Kurze Frage zum vorgehen… Wie schaffe ich es denn die MTU zu ändern?

Wenn ich auf dem Server die MTU auf 1406 setze und die Nodes noch 1426 haben verbinden sie sich dann trotzdem?

Wie würdet ihr vorgehen?

Für mich sieht es so aus als ob wir für die Übergangszeit 2 fastd Instanzen laufen lassen müssen bis alle Nodes die Aktuelle FW haben… Sehe ich das falsch?

Kann mal bitte jemand allgemein irgendwo festhalten, welche Interfaces welche MTU eingestellt haben müssen?
Bei uns auf den Nodes hat nur die mesh-vpn Schnittstelle eine MTU von 1426, (wlan0 hat 1528) alle anderen Interfaces haben alle eine 1500er MTU.
Auf dem Gateway sieht das ganze gleich aus, alle Interfaces 1500 und nur die mesh-vpn Schnittstelle von fastd hat eine MTU von 1426.
Und was hat die MTU mit unserem DHCP Server zu tun?

1 Like

Die externe Seite zwischen den fastd Peers hatte ich oben kurz angerissen.
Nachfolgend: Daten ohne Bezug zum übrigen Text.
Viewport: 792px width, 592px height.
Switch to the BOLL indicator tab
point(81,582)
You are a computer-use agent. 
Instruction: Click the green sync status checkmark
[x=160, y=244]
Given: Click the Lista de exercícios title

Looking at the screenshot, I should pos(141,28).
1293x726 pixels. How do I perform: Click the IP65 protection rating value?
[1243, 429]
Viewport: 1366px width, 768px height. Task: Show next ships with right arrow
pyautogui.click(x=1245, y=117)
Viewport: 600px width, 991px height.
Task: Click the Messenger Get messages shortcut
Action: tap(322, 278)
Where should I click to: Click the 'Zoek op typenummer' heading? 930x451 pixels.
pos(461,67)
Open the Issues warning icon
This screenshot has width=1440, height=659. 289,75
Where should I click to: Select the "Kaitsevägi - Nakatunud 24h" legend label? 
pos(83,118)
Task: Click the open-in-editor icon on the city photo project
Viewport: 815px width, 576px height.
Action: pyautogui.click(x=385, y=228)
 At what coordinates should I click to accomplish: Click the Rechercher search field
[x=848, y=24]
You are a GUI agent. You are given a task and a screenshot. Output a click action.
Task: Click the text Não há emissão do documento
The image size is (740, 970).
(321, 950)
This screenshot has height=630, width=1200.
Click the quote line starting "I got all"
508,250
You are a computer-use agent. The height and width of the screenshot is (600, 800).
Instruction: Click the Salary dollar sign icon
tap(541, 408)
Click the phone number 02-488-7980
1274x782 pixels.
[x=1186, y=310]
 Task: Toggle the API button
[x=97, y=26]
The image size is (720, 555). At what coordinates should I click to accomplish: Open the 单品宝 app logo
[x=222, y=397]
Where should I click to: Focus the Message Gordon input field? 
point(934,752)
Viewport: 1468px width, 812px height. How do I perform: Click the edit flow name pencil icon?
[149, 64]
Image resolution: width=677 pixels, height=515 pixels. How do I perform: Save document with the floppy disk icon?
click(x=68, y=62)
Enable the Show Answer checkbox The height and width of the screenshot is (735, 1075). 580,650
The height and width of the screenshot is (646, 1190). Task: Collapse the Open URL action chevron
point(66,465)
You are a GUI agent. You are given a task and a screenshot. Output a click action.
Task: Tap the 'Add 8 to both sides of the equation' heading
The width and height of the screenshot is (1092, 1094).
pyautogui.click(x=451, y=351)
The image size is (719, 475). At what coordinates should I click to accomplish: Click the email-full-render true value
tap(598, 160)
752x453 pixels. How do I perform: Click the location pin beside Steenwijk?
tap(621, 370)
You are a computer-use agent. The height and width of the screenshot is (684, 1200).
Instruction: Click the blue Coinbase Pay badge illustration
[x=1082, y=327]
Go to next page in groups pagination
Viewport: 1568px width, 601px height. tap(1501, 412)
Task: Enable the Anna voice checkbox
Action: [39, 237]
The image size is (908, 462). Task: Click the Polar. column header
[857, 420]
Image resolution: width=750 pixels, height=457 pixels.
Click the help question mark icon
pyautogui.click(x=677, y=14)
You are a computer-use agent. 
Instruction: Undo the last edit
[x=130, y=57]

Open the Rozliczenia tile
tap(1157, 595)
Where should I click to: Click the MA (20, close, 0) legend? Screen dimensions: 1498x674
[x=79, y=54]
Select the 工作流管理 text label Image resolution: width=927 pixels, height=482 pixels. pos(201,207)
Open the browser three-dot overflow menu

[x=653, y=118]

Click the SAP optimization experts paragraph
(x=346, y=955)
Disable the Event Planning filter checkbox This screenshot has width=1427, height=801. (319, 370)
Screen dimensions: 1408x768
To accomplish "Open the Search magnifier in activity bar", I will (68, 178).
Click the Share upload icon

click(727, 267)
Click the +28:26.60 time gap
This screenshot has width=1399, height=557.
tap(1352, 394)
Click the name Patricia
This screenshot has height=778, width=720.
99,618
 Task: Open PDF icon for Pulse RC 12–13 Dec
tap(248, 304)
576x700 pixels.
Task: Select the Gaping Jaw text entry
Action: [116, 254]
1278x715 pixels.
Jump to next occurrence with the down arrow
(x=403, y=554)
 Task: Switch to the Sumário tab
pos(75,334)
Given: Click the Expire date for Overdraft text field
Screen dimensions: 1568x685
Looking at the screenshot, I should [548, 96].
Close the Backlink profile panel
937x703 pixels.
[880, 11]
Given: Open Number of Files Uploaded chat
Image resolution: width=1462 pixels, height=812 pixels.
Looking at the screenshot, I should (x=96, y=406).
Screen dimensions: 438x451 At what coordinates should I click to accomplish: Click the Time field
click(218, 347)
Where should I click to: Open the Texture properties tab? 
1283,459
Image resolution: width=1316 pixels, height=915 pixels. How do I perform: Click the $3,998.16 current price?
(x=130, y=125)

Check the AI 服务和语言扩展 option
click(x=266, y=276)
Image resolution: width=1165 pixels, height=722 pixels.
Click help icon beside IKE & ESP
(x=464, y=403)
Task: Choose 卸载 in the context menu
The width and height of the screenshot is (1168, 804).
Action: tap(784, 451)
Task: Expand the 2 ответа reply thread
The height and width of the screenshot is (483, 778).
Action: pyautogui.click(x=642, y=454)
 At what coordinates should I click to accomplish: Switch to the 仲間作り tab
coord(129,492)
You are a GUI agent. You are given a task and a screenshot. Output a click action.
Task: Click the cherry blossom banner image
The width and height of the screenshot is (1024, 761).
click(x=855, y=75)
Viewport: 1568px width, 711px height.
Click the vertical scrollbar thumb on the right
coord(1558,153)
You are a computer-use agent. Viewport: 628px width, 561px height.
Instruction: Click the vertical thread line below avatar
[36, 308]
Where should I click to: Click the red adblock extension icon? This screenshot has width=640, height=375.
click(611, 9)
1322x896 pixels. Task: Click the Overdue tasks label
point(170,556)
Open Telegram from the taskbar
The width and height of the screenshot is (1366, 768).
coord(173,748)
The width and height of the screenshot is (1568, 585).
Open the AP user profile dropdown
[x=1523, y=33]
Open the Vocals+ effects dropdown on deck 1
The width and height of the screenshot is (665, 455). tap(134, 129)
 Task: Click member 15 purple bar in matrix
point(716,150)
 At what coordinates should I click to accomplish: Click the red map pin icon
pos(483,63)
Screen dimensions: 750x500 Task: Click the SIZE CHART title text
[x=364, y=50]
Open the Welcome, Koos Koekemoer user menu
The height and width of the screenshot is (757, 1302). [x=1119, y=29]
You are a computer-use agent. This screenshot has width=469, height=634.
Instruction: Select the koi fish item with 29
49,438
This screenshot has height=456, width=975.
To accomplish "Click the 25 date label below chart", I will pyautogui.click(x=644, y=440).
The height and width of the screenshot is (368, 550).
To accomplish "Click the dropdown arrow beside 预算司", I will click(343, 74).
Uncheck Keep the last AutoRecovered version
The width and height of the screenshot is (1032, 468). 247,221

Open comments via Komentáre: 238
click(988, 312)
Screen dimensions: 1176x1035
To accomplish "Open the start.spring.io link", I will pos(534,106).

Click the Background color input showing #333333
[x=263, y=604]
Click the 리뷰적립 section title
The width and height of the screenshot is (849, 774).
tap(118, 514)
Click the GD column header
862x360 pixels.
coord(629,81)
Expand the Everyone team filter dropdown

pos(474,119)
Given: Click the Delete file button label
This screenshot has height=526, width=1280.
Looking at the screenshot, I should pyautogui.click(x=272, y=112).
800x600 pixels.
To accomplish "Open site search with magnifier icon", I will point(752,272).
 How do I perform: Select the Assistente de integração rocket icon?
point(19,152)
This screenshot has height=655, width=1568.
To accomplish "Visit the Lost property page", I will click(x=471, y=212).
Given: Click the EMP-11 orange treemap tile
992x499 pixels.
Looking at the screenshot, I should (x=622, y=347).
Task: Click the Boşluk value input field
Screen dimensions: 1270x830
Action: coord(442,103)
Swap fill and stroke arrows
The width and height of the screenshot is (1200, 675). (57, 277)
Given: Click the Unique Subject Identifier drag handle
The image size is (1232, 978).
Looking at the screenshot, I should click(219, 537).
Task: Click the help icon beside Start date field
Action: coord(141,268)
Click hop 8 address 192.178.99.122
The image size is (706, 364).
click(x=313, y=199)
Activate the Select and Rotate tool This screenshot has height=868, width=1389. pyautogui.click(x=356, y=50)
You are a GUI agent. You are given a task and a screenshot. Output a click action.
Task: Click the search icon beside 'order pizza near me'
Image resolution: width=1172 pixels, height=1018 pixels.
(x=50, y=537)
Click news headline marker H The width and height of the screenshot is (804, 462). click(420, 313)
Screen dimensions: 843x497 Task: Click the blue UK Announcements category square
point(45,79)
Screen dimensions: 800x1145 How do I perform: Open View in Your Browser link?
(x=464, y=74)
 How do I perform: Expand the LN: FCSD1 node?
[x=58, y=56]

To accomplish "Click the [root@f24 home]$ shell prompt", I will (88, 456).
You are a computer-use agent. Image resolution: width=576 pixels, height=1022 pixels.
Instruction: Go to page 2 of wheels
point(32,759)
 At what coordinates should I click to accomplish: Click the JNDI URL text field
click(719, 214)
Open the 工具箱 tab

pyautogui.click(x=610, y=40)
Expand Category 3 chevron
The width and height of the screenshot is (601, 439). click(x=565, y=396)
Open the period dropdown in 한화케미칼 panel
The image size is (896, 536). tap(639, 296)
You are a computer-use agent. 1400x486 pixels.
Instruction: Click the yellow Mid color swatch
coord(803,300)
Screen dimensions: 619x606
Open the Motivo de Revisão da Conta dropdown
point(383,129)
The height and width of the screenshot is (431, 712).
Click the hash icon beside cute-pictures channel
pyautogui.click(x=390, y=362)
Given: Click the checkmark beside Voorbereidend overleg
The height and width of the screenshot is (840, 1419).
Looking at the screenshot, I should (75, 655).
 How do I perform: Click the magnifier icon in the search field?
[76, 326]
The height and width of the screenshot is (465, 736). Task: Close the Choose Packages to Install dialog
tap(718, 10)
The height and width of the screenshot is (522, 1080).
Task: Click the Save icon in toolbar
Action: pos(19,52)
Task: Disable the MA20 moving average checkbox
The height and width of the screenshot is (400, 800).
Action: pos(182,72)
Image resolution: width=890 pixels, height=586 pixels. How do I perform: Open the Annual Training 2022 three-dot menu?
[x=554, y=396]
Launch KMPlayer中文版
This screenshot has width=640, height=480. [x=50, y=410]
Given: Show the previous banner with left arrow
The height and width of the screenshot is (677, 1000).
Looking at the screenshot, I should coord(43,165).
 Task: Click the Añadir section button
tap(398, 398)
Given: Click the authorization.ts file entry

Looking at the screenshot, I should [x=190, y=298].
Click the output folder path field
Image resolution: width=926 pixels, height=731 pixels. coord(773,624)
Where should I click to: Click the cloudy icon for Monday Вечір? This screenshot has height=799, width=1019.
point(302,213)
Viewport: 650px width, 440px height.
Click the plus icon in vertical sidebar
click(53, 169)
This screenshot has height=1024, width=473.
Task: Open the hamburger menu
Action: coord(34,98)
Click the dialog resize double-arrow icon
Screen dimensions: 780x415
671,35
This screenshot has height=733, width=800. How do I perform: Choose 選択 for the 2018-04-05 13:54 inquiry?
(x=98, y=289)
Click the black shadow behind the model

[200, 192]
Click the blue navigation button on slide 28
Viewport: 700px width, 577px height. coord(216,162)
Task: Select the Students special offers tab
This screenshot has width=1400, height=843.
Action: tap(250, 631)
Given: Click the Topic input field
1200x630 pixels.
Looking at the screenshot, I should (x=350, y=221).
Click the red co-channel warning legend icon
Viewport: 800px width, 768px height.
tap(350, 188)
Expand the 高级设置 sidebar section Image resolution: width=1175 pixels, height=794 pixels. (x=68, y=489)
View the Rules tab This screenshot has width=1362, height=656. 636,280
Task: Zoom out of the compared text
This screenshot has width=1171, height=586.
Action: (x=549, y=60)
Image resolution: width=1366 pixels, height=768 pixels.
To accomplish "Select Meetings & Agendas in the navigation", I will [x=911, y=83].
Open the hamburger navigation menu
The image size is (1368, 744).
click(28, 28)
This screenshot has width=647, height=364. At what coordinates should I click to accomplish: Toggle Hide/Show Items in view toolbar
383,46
Überall da wo Übergänge zwischen Netzwerken sind muss man sich Gedanken über die MTU machen.

Wenn die Clients mit 1280er MTU arbeiten sollte es keine Probleme mehr geben, deshalb das Senden über den DHCP, funktioniert aber nicht immer.

Auf den NAT Servern sollte zur Sicherheit nen MSS Clamping als Paketmanipulation hin:

iptables -A FORWARD -p tcp --tcp-flags SYN,RST SYN -j TCPMSS  --clamp-mss-to-pmtu

http://lartc.org/howto/lartc.cookbook.mtu-mss.html

Damit sollten auch die Dienste hinter dem nächsten Netzwerkübergang (ins Internet) laufen, die eine Aushandlung nicht oder broken unterstützen…

Also wir haben in fastd eine MTU von 1426, alle anderen Interfaces 1500. Ich habe jetzt mal wie oben beschrieben 1280 als MTU in der dnsmasq config eingestellt.

Siehe Gluon-Liste: 1406 (oder weniger) sollten es sein, wenn man davon ausgeht, in diesem Leben noch v6-Clients zu sehen. 1280 war IIRC das absolute Minimum bei IPv6. Irgendwo dazwischen würfeln, wobei 1406 IIRC schon DSL-Overhead abgezogen hat.